In other words we have here the idea of God as creator not as some distant uninvolved deity who establishes the laws of the universe at the beginning, and then has nothing more to do with it. Instead we have a God who is intimately involved in sustaining all the material properties and processes of the world, a universe in which all things hold together in Christ. The creator is not like some heavenly engineer who occasionally tinkers with the world, more like the musical composer who both composes and conducts the ever-changing symphony of creation.
So the theological narrative of creation is complementary to the scientific narrative told by evolutionary biology we need both narratives to make sense of this complex entity that we call life. Evolution does a great job in telling us about the mechanisms involved. The theological creation account tells us about meaning, what's the point, where's it all going, why are we here? As Stephen Hawking has posed the question so well: 'Why does the universe go to all the bother of existing?' What's the point of this whole incredibly long 3.8 billion history of life on planet earth? Science is never going to give us answers to those kinds of questions.

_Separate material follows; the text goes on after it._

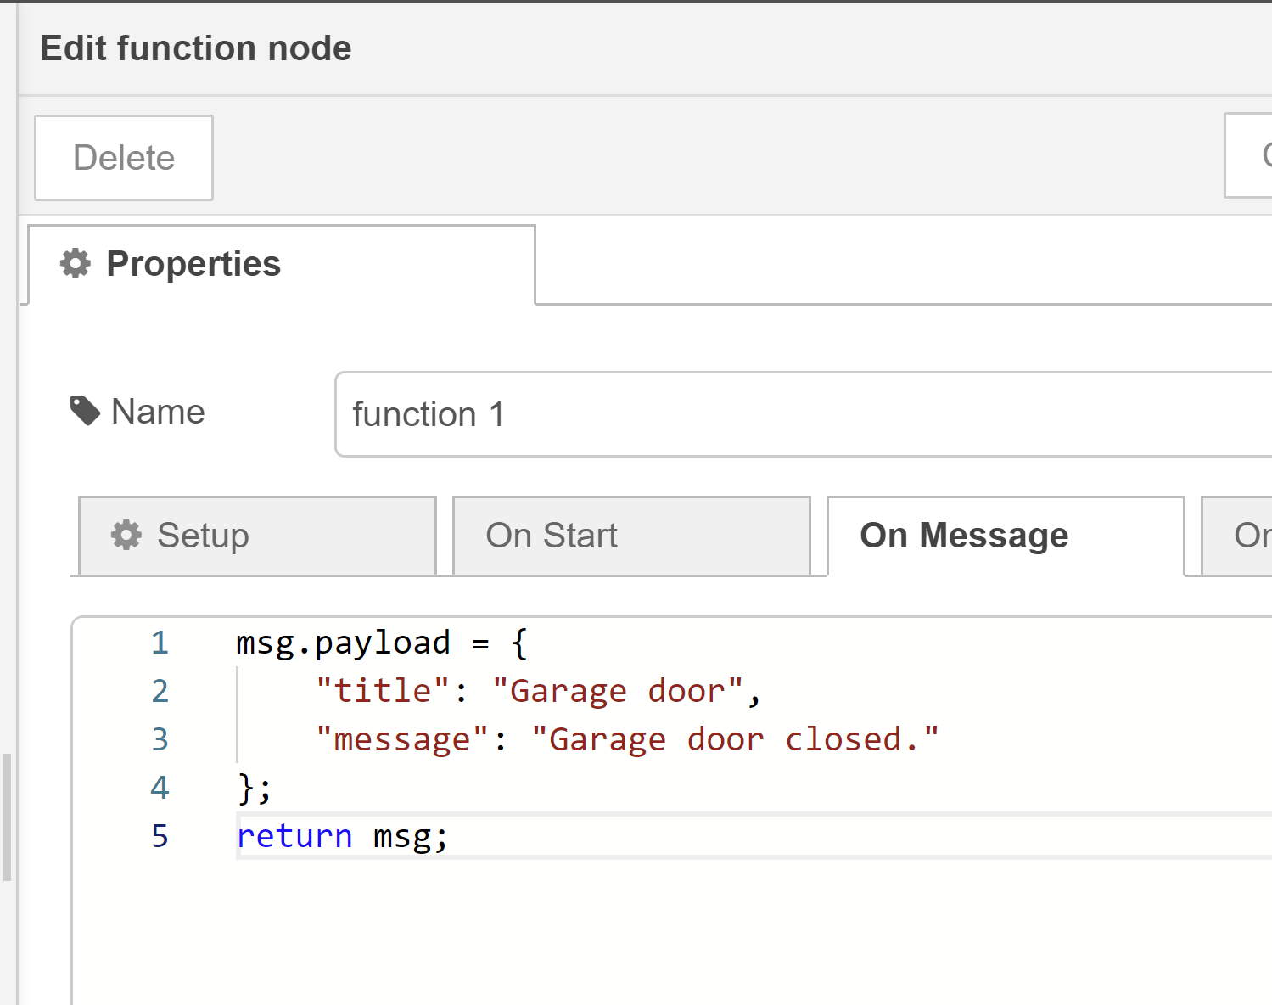
Task: Click line number 1 in code gutter
Action: (160, 643)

Neither with this understanding of God as creator is there any point in looking for 'god' in the gaps in our current scientific understanding the lazy so-called 'god-of-the-gaps' argument for God. It's a lazy argument because of course the scientist who believes in God as creator should be doing all they can to extend the boundaries of science as far and as wide as they can. The more we understand of God's creation, then the more our sense of wonder and of worship. Certainly Christians have no hidden theological investments in scientific ignorance.
So maybe there is just one sense in which Darwin did 'kill God' he helped kill off the idea of a distant, remote God uninterested in his creation a god-of-the-gaps kind of God. As it happens, this is not the Christian God anyway. It's often said that Darwin helped to disinfect 19th century theology, to restore the idea of a God who is immanent and involved in his creation, the musical composer who both composes and conducts the music of life. To repeat the same quote from Aubrey Moore again: 'Darwinism appeared, and, under the guise of a foe, did the work of a friend'.

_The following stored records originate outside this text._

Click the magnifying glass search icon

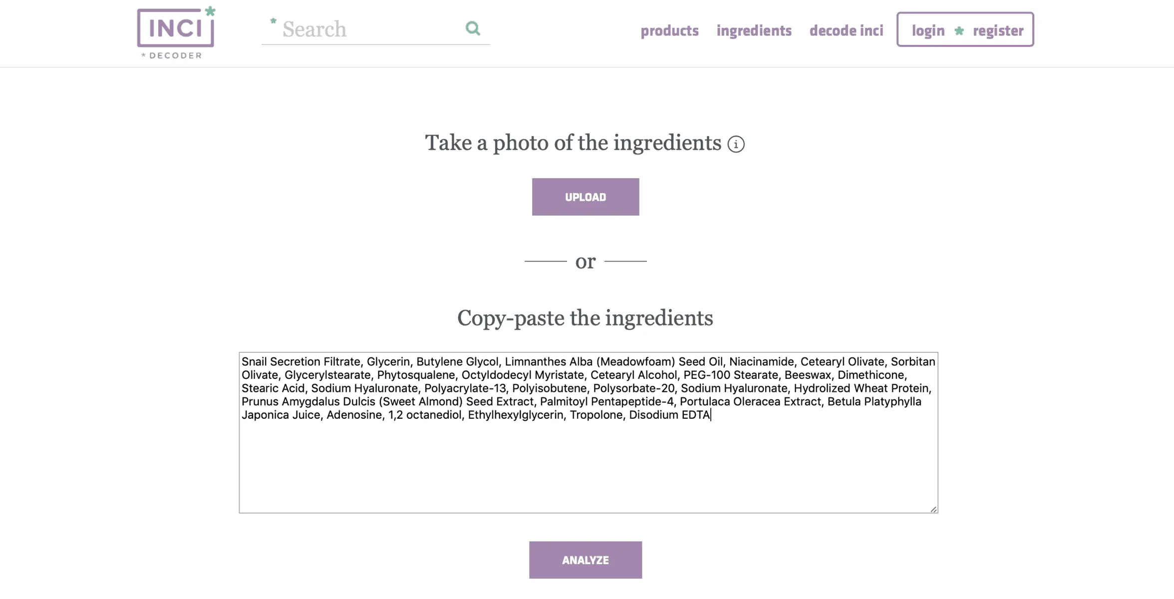pyautogui.click(x=472, y=28)
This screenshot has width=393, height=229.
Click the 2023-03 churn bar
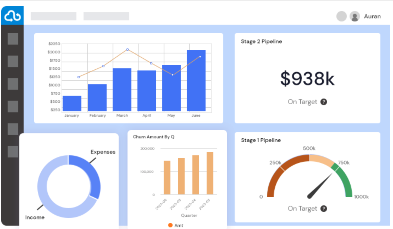tap(210, 173)
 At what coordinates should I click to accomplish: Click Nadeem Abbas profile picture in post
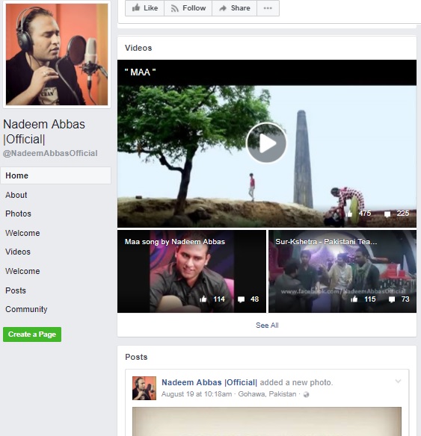click(144, 388)
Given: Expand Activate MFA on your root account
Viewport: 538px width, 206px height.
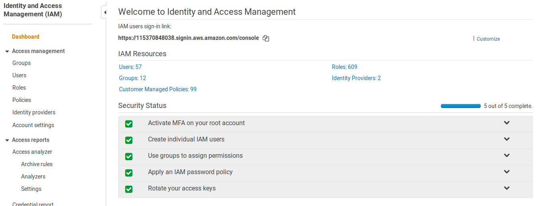Looking at the screenshot, I should click(x=507, y=123).
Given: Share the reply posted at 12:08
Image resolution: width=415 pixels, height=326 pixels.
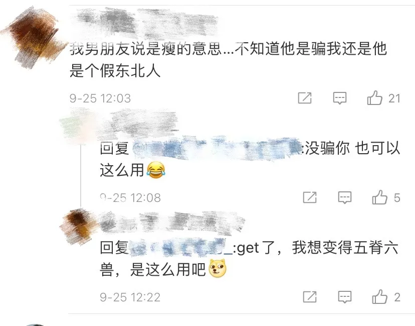Looking at the screenshot, I should point(310,197).
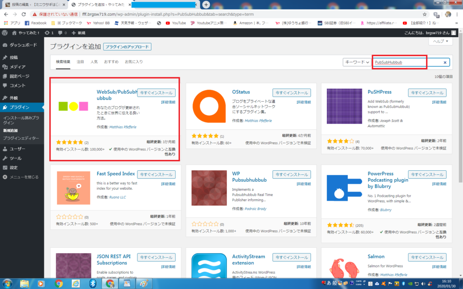Switch to the おすすめ tab
This screenshot has width=463, height=289.
tap(111, 61)
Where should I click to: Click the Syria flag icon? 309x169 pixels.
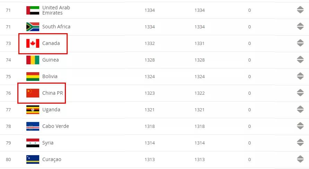[x=33, y=143]
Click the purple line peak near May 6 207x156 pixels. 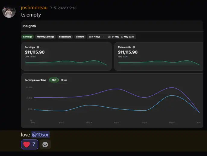[172, 87]
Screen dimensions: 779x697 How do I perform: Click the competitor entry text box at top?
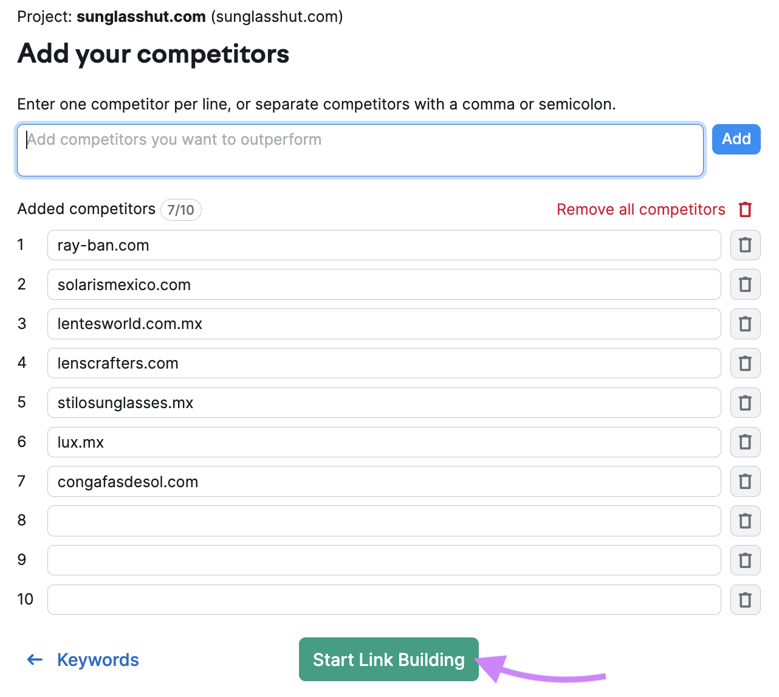pos(360,150)
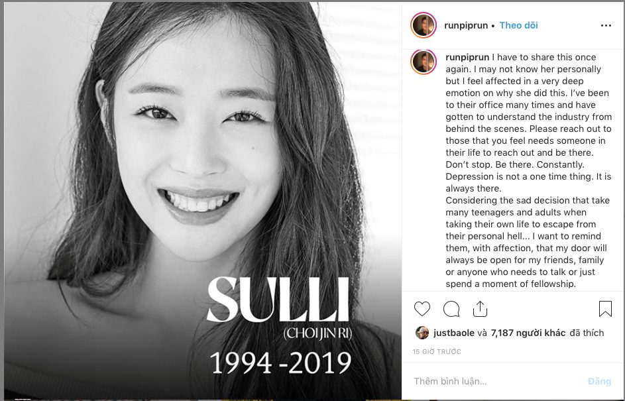
Task: Share the post using the upload arrow icon
Action: pyautogui.click(x=480, y=309)
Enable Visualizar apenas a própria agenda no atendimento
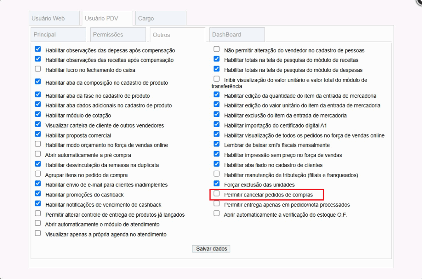This screenshot has width=422, height=279. (38, 233)
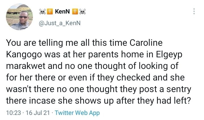Viewport: 204px width, 120px height.
Task: Open the Twitter Web App source link
Action: 77,113
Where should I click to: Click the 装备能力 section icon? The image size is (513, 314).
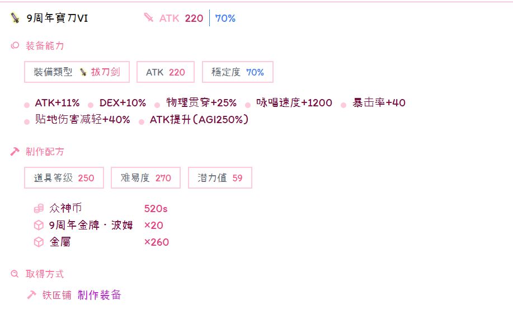tap(15, 46)
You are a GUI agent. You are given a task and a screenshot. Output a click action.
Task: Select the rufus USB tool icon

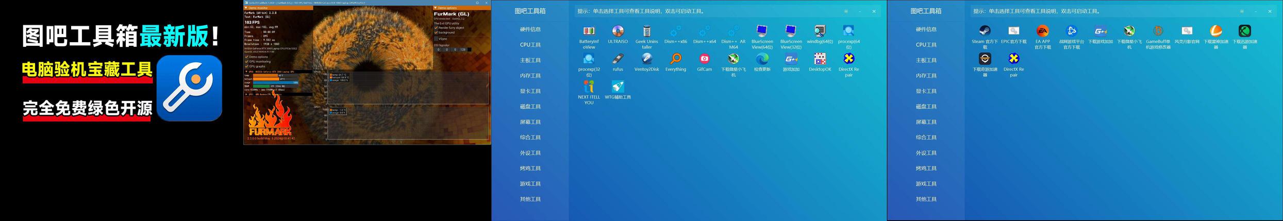click(x=618, y=59)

So, no, Darwin certainly didn't kill off the God of Christian faith. 'In these last days God has spoken to us by his Son' writes the author to the Hebrews, 'whom he appointed heir of all things, and through whom he made the universe. The Son is the radiance of God's glory and the exact representation of his being, sustaining all things by his powerful word. The good news is that the God of Christian faith is not just the amazing creator, who has brought into being this beautiful universe and given it meaning and purpose, but also the one who can be known personally through Christ, the one who is willing to come into our own lives, and to give us that sense of purpose and direction without which life ultimately looks pretty bleak.
The Darwinian narrative is a wonderful scientific account, but by itself is simply insufficient to give direction to our own personal lives. So the most rational step is to place our lives in the hands of the composer, the creator, of the whole process, for only he really knows where the symphony of life is heading.